CONSEGNA: Riporta le righe dell'elenco dalla riga con "You are a computer-use agent. The width" fino alla riga con "click(x=204, y=182)" inclusa, richieste comprese. Sposta ogni coordinata nelle risposte aggiungendole 52.

ELENCO FORNITO:
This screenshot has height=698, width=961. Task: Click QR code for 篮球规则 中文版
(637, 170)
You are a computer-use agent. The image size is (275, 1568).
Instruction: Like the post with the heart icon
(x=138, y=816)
==
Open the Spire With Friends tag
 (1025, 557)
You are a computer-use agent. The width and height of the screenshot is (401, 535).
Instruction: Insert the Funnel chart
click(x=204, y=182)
...
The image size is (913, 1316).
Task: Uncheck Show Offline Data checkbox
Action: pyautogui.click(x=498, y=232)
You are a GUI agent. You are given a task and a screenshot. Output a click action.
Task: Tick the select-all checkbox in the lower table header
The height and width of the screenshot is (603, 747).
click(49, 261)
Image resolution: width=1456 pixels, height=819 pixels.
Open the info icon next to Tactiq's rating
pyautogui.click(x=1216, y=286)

RISPOSTA ATTESA:
You are a computer-use agent. The width and height of the screenshot is (401, 535).
Instruction: Insert the Funnel chart
click(x=256, y=234)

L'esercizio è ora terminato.